- Opening Delimiter -
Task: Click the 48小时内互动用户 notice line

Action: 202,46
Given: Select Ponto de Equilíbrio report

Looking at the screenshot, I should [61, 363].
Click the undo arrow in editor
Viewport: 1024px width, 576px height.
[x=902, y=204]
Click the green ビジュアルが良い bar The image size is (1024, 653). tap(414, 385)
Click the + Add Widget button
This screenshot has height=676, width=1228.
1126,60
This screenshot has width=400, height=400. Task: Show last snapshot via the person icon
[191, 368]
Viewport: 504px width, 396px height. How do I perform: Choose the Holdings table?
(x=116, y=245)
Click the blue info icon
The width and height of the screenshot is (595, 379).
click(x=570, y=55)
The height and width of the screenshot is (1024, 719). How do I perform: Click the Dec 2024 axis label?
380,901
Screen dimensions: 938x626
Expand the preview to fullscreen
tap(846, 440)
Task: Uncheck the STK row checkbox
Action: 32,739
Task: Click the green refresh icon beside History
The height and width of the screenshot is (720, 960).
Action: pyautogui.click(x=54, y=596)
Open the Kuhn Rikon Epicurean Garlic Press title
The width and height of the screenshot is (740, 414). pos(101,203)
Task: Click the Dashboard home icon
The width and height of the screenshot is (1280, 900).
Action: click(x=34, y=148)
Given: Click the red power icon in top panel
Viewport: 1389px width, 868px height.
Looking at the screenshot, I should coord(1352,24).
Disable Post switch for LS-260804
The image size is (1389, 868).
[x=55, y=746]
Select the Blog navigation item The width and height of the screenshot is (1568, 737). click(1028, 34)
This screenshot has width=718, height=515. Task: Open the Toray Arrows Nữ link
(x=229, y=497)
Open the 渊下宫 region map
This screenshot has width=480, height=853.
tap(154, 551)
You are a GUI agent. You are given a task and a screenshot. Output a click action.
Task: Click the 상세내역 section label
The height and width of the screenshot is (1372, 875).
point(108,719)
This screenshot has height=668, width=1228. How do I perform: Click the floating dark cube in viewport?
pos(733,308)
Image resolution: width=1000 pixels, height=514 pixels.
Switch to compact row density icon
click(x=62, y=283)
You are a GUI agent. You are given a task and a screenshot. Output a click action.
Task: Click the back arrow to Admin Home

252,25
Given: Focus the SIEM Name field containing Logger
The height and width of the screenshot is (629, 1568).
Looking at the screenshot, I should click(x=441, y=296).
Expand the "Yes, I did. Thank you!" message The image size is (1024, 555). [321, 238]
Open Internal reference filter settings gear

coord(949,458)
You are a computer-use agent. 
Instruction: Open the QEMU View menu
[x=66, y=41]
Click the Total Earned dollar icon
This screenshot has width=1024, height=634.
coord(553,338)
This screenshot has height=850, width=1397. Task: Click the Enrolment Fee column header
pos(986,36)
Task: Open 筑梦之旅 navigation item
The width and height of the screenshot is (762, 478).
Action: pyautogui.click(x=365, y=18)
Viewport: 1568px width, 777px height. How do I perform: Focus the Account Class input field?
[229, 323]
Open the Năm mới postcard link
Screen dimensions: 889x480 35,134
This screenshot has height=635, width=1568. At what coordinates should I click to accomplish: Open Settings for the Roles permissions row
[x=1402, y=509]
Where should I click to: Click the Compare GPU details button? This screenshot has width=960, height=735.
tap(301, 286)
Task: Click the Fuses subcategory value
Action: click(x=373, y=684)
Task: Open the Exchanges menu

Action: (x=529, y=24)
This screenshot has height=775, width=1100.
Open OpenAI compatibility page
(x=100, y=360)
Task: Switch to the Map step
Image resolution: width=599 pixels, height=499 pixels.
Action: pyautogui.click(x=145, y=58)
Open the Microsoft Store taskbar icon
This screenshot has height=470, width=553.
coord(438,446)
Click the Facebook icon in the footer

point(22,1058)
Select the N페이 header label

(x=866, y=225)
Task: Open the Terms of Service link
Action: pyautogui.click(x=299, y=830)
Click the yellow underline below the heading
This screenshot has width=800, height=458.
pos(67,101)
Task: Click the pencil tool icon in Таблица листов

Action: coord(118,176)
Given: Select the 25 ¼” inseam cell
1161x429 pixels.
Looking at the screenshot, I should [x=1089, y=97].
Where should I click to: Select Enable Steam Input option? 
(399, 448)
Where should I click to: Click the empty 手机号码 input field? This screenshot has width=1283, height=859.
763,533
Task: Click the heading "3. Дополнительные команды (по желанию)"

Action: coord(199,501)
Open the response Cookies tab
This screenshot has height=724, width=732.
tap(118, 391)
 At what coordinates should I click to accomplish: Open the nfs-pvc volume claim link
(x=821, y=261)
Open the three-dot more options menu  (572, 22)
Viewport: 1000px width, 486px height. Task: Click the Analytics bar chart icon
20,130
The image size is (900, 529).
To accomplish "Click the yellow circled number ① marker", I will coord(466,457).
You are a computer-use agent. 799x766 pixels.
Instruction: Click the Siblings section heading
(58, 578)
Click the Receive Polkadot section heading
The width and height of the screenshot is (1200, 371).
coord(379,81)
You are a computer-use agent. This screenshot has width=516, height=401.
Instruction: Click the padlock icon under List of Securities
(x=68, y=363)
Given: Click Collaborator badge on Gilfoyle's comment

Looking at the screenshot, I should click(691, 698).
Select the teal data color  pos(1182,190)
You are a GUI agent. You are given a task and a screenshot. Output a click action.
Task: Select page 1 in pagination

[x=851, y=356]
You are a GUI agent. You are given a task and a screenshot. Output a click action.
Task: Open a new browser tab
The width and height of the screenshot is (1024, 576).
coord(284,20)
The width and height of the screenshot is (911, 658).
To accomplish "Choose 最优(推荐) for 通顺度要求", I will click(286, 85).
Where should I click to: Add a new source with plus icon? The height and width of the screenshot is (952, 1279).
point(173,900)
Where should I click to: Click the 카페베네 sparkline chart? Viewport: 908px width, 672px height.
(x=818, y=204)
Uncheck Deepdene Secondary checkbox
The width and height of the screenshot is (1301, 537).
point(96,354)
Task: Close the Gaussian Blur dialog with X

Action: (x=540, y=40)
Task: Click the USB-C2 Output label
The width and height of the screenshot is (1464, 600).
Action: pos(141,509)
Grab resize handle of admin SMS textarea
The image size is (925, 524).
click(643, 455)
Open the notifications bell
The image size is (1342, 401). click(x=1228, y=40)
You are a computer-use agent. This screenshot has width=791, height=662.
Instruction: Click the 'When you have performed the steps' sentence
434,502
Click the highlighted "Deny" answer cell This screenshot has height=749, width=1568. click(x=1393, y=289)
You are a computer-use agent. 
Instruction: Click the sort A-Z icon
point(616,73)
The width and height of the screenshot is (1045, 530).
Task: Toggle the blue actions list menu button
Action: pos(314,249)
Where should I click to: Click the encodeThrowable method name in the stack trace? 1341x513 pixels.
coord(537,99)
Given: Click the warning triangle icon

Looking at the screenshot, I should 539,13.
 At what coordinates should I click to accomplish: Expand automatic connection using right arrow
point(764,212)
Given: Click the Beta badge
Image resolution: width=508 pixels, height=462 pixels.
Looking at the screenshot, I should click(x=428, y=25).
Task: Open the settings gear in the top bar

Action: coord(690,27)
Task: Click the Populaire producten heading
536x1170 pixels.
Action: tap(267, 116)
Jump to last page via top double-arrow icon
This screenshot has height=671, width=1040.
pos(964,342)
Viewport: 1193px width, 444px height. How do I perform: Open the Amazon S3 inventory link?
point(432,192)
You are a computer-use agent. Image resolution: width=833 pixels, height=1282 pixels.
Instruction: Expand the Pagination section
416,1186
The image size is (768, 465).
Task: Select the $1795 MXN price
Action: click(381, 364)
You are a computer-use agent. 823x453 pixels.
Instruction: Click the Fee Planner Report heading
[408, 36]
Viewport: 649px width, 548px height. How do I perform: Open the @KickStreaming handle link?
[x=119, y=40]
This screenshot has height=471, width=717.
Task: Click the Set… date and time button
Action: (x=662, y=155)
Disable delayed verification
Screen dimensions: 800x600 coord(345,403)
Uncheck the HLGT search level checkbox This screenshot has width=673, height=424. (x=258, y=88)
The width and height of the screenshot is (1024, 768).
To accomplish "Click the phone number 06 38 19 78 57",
- Closing Delimiter -
- **Task goal**
Reproduce exactly the lines above from the line with "Viewport: 504px width, 396px" to the line with "Screen dimensions: 938x626", including both, and add nothing.

- **Answer area**
Viewport: 504px width, 396px height. How do I perform: Choose the Holdings table?
(x=116, y=245)
Click the blue info icon
The width and height of the screenshot is (595, 379).
click(x=570, y=55)
The height and width of the screenshot is (1024, 719). How do I perform: Click the Dec 2024 axis label?
380,901
Screen dimensions: 938x626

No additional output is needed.